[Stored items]

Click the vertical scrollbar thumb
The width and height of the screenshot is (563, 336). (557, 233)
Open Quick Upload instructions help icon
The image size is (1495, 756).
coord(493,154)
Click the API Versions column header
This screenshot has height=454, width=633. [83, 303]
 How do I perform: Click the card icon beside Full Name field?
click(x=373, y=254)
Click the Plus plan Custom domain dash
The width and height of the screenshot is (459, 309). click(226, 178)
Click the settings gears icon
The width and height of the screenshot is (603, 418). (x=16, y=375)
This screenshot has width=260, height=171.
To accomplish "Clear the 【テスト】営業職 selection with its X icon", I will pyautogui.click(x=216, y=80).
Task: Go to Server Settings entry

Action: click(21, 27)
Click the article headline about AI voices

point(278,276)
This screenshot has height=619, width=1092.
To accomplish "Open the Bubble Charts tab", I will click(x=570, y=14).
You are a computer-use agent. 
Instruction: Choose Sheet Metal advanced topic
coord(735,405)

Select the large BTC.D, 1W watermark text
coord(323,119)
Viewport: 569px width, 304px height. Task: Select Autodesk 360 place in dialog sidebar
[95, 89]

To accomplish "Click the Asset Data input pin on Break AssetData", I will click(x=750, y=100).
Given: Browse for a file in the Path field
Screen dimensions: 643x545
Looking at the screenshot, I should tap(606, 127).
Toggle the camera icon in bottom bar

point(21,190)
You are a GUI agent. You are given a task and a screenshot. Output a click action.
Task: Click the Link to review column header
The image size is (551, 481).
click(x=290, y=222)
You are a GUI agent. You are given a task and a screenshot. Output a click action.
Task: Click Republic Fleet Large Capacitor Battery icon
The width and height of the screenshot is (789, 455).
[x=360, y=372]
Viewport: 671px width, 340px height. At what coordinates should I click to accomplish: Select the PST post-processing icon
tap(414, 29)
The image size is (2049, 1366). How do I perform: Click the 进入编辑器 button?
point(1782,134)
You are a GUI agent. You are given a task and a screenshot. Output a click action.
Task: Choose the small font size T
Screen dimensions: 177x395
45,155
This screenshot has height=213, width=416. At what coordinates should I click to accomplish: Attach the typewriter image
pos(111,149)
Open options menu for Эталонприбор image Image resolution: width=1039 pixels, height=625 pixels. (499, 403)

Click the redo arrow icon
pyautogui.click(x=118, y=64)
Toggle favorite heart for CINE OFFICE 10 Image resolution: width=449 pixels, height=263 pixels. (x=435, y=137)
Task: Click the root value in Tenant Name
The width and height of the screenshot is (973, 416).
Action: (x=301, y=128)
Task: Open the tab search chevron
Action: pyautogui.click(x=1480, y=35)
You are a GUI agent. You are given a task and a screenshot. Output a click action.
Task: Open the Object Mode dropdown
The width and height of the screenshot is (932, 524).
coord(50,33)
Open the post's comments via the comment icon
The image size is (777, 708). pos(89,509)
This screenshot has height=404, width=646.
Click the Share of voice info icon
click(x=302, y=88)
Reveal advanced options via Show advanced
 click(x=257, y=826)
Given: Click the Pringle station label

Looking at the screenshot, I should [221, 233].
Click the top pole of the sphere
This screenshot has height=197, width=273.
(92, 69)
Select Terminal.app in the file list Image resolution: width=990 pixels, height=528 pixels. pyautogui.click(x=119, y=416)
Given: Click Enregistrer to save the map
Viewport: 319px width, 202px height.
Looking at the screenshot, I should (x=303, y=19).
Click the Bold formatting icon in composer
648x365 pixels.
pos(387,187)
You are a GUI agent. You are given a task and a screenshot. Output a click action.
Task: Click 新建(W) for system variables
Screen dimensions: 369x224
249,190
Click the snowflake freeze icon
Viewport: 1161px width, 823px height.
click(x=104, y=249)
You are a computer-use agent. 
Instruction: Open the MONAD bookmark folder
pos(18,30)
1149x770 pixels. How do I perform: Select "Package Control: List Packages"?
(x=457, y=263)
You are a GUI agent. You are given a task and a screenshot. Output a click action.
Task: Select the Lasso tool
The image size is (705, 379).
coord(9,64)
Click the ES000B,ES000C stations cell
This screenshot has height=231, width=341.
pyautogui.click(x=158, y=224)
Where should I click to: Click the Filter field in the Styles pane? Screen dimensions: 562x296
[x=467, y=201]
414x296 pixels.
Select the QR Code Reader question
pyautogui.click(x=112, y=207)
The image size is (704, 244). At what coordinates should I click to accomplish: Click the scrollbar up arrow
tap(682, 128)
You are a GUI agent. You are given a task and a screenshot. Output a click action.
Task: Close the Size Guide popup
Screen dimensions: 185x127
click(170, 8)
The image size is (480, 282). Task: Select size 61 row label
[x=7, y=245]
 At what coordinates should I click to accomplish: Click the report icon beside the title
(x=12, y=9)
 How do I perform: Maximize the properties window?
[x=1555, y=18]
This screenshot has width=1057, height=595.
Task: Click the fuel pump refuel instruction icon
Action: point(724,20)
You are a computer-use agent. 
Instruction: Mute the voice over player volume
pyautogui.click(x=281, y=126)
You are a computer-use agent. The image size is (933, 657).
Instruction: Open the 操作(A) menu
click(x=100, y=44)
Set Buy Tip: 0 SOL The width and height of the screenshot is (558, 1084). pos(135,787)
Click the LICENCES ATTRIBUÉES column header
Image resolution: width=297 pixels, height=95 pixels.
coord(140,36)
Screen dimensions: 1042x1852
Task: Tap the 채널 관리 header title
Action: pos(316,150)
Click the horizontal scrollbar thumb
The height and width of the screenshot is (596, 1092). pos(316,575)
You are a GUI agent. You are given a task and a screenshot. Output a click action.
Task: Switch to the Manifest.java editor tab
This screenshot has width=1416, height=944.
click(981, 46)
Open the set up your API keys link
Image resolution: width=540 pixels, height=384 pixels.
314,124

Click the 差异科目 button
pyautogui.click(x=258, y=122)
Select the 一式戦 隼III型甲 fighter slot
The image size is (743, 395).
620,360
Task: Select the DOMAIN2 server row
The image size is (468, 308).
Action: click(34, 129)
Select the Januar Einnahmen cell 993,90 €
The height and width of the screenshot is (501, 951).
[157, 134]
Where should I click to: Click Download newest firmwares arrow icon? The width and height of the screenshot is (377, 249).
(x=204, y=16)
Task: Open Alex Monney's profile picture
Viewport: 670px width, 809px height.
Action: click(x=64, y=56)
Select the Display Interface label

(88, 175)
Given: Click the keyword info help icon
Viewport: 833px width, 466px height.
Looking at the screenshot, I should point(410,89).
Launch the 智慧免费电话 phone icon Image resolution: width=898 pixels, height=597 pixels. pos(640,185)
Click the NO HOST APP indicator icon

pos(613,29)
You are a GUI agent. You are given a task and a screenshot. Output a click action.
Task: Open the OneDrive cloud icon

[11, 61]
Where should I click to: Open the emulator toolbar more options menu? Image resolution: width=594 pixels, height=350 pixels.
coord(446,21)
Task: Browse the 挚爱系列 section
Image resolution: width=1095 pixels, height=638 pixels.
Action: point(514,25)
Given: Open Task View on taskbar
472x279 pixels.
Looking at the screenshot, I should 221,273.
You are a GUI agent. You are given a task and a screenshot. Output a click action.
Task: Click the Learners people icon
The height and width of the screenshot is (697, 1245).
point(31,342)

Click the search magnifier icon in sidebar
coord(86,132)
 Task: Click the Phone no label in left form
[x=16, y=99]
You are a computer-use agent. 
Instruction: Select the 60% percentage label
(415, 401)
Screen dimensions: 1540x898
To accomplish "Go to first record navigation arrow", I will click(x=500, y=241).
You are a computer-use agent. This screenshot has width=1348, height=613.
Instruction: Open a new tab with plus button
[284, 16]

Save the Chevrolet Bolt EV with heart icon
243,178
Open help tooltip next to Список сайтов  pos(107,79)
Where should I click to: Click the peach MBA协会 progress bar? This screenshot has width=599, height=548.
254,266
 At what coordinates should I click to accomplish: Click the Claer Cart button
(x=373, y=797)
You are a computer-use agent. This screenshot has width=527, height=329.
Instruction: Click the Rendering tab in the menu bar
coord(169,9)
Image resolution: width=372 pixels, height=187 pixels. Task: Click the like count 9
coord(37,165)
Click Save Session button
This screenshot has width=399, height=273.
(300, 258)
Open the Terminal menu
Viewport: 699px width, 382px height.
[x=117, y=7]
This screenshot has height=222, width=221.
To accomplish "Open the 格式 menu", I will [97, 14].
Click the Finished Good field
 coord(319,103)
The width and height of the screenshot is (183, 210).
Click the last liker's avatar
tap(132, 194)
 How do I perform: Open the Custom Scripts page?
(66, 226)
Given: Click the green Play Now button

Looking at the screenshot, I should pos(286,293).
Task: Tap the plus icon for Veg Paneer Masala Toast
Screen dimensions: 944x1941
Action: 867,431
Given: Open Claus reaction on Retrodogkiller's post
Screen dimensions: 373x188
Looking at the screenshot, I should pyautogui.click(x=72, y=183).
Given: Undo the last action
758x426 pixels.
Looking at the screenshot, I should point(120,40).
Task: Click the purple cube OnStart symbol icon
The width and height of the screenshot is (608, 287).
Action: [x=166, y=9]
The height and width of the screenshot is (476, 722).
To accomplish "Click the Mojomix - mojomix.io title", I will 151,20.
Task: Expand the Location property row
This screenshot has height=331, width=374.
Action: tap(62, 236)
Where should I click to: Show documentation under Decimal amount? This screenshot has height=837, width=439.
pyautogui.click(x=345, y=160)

**WHAT THE EXERCISE ASKS:** Starting at the row that contains "Where should I click to: Show" and ending at the last of the rows, write those rows out again, requests included, with each coordinate in the answers shifted up by 100. Keep every number in the requests as it is.

**RESPONSE TO THIS TASK:**
Where should I click to: Show documentation under Decimal amount? This screenshot has height=837, width=439.
pyautogui.click(x=445, y=260)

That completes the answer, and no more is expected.